>> BEGIN RECORDS SUPPLIED

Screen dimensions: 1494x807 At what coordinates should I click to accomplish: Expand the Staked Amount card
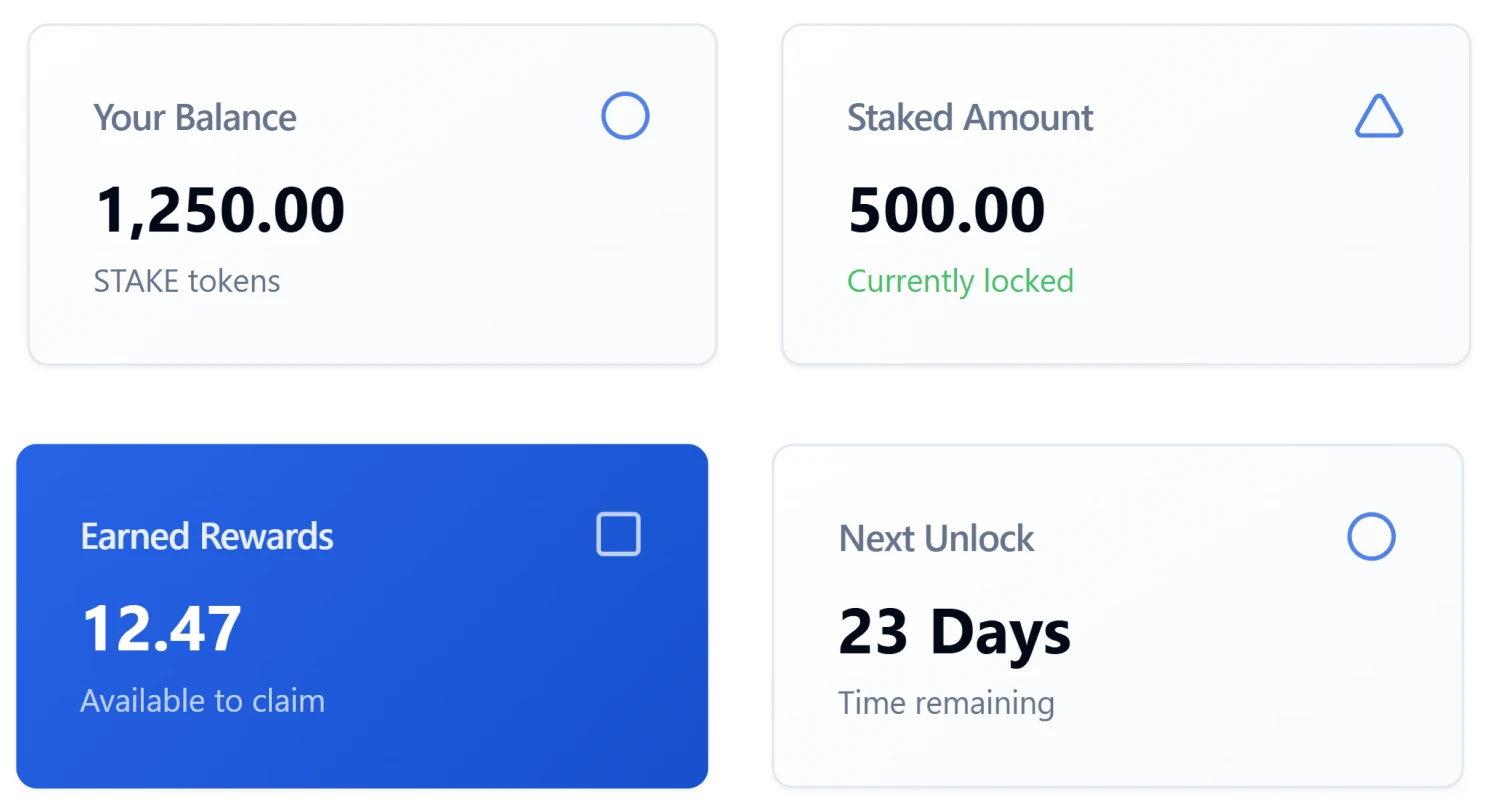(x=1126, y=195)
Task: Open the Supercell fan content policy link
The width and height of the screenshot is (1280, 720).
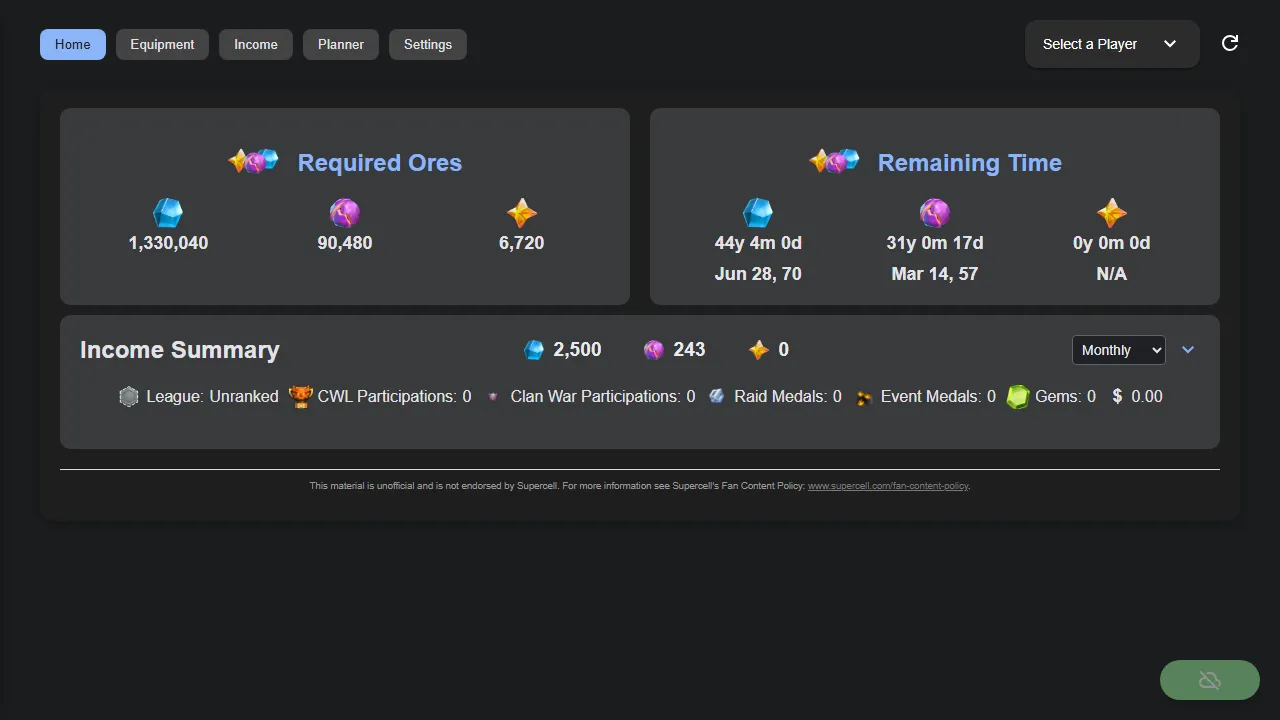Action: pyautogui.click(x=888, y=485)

>> END RECORDS SUPPLIED
>> BEGIN RECORDS SUPPLIED

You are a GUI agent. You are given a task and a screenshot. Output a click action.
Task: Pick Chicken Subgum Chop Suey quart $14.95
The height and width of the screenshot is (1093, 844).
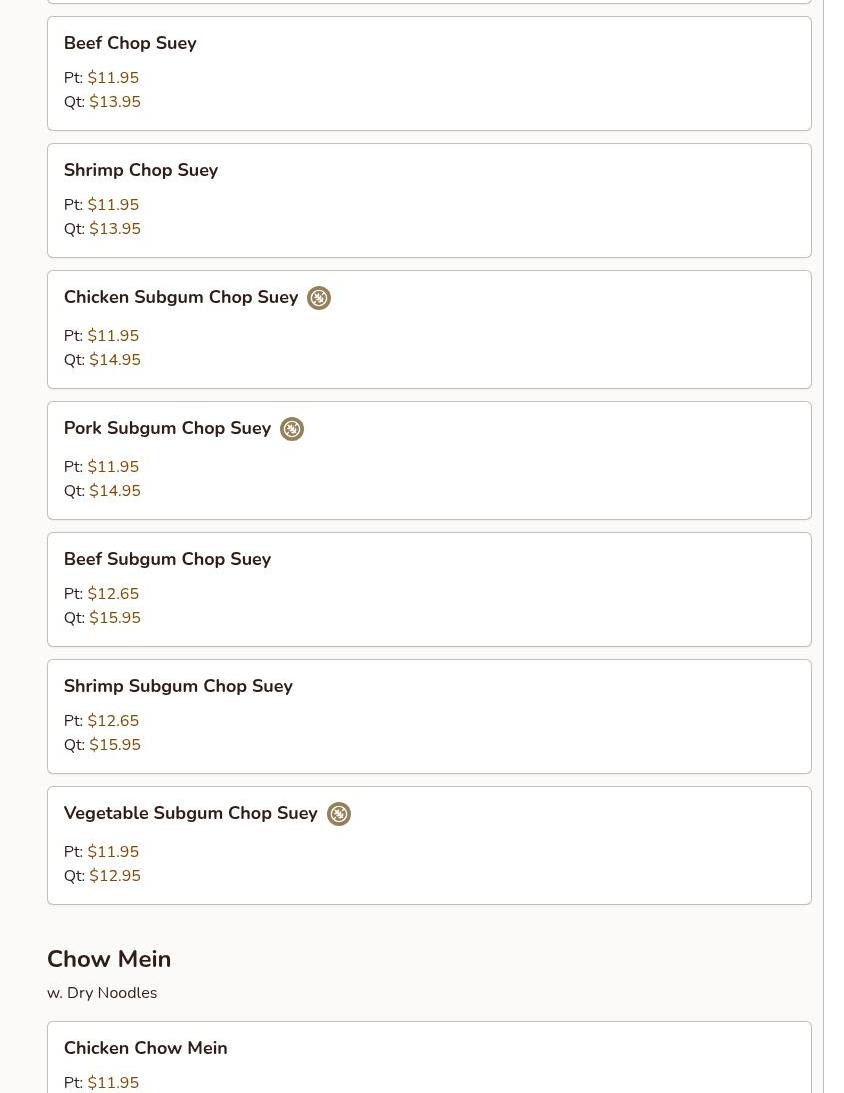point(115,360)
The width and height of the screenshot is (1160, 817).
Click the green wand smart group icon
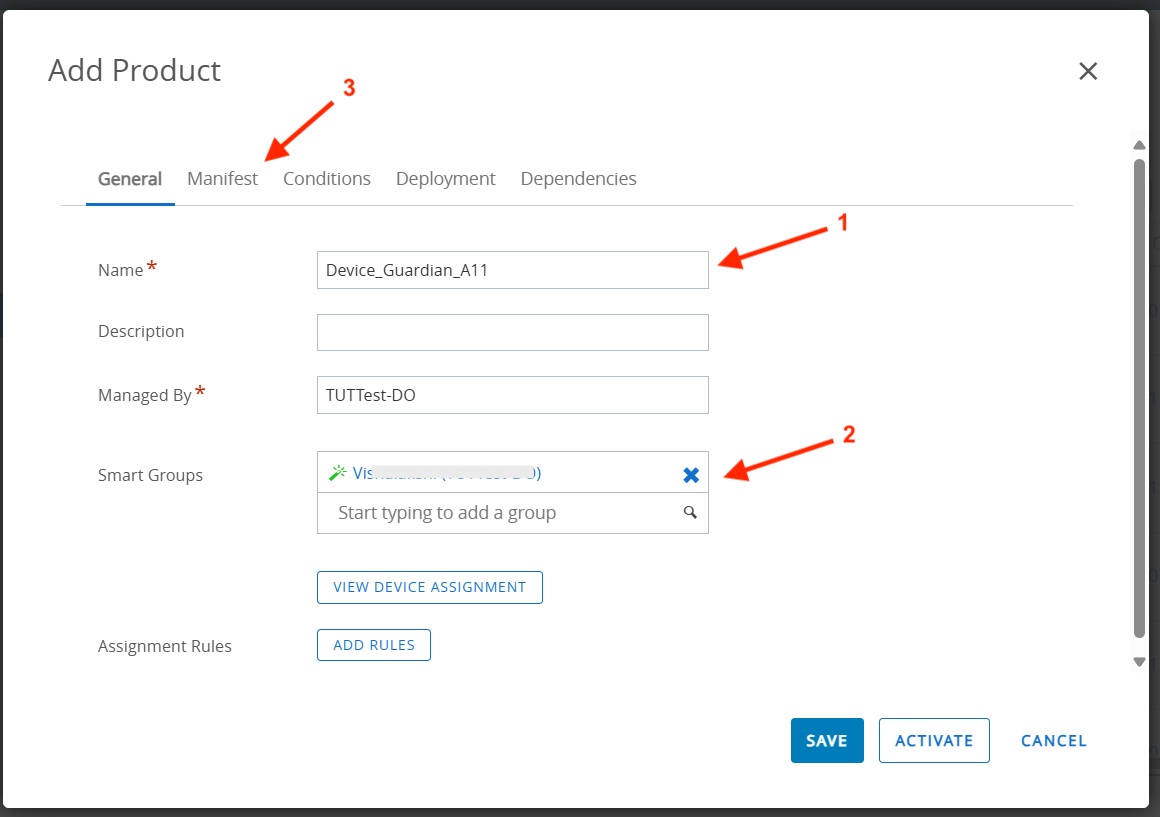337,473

>> END RECORDS SUPPLIED
>> BEGIN RECORDS SUPPLIED

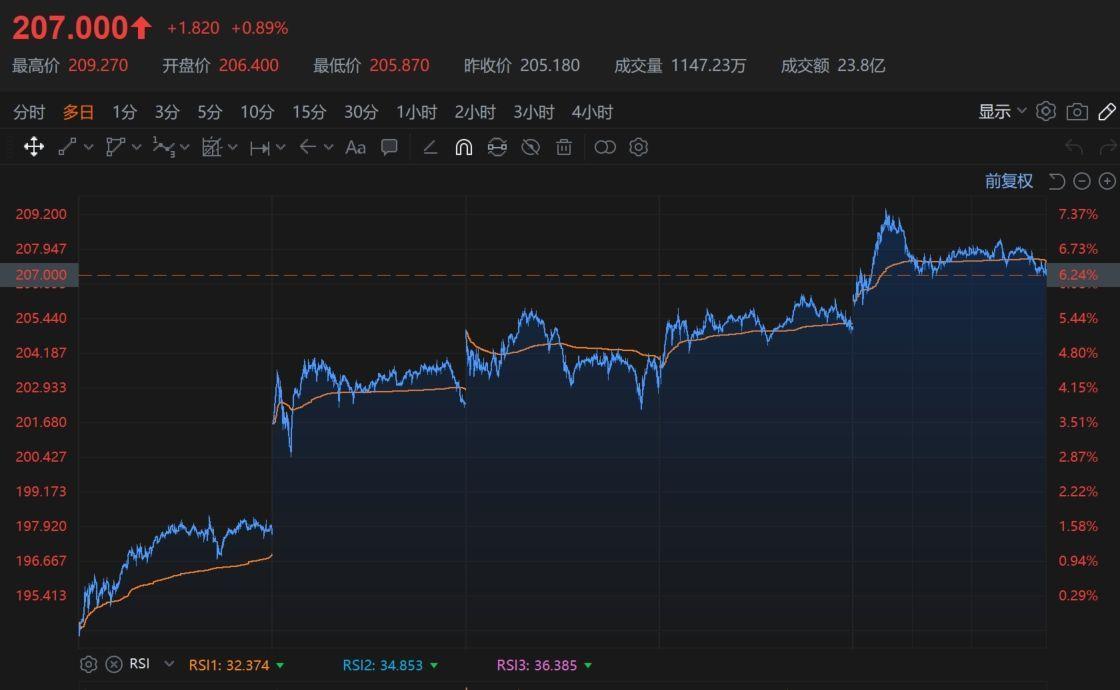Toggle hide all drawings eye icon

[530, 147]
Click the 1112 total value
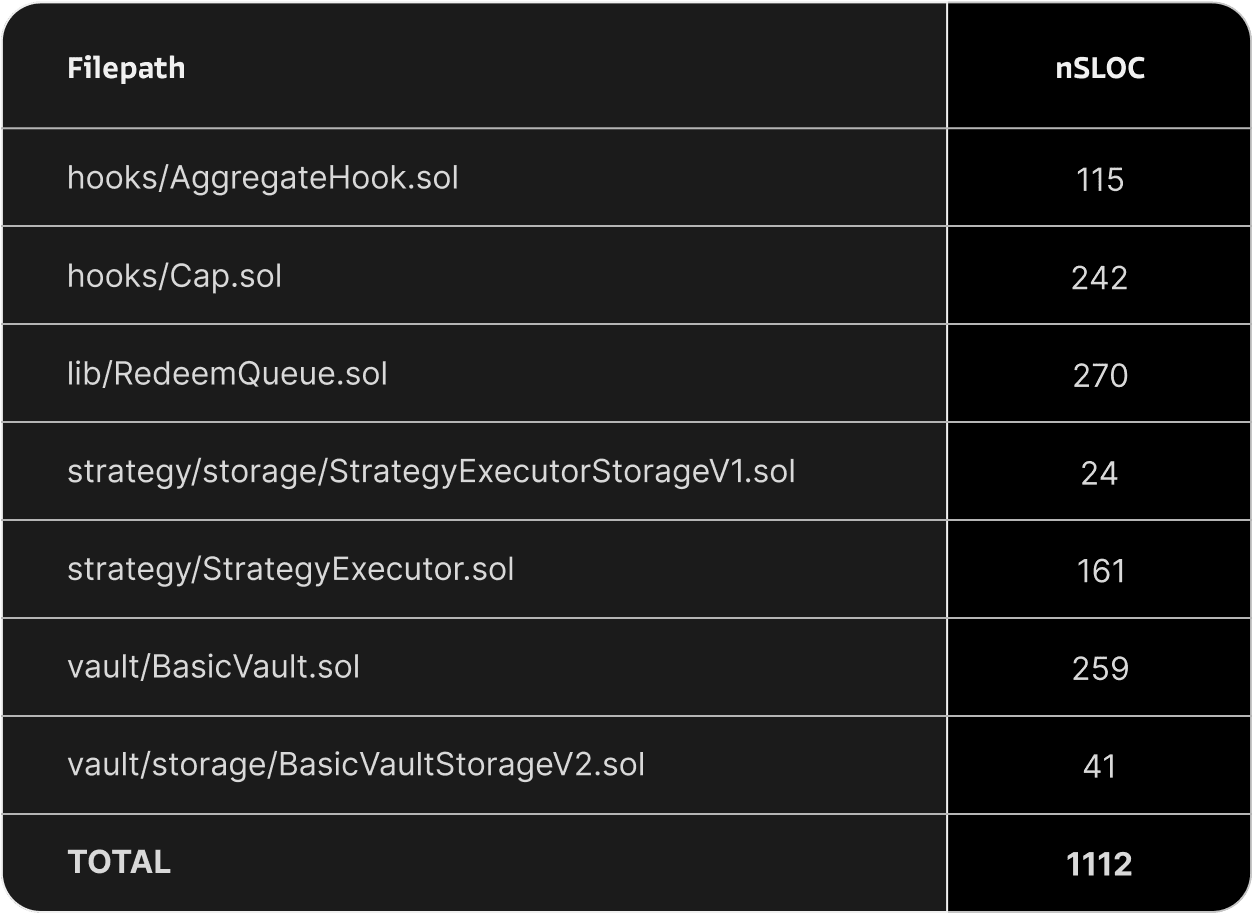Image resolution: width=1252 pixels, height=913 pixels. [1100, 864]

>> END RECORDS SUPPLIED

◆ **TASK**: Report every line of the items above that contains the string "screenshot", matching case exactly, and copy each such line in full.

◆ **FINAL ANSWER**:
The width and height of the screenshot is (1280, 720).
You are a GUI agent. You are given a task and a screenshot. Output a click action.
The height and width of the screenshot is (1093, 844).
The width and height of the screenshot is (1160, 817).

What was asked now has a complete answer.